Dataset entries
========================================================================

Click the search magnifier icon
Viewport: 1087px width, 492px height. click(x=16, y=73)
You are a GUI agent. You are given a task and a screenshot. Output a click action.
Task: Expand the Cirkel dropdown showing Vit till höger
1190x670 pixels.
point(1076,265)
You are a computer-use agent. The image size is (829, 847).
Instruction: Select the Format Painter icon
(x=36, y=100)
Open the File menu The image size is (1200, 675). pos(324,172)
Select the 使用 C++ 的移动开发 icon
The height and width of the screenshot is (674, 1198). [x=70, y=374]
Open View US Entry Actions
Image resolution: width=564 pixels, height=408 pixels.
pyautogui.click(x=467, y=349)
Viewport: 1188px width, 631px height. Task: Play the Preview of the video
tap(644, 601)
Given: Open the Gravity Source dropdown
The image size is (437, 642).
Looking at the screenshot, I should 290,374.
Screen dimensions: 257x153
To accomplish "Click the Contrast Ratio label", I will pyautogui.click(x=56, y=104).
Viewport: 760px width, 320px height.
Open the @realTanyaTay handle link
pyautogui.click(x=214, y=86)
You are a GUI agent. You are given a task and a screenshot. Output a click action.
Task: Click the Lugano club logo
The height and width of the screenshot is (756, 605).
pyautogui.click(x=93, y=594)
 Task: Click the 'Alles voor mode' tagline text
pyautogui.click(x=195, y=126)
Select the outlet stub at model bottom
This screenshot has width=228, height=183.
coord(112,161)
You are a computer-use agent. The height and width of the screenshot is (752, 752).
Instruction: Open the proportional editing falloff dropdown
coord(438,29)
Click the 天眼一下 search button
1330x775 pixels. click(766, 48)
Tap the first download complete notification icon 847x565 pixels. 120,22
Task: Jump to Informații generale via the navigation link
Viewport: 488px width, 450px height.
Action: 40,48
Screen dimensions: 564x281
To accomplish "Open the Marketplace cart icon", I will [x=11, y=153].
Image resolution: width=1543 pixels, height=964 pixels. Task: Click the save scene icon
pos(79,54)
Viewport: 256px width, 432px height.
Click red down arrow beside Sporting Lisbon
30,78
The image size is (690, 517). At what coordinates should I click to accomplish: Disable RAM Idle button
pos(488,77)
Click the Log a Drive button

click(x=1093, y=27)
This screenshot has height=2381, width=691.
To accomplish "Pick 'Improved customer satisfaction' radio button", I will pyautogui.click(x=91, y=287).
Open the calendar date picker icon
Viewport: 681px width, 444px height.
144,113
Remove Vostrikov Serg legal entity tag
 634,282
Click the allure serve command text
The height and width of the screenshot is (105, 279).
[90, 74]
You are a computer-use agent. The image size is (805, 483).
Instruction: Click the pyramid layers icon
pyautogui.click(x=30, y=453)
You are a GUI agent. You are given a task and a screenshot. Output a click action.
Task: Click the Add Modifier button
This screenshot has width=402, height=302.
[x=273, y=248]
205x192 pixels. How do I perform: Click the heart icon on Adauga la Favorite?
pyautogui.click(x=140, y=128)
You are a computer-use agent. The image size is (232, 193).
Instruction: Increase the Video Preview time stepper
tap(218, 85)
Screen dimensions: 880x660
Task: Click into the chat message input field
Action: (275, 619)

========================================================================

(Instructions for the task) Every line in the data that holds the string "will" should be returned.

(Result of the task)
To accomplish "Click the Contrast Ratio label", I will pyautogui.click(x=56, y=104).
To accomplish "Open the Marketplace cart icon", I will [x=11, y=153].
To accomplish "Pick 'Improved customer satisfaction' radio button", I will pyautogui.click(x=91, y=287).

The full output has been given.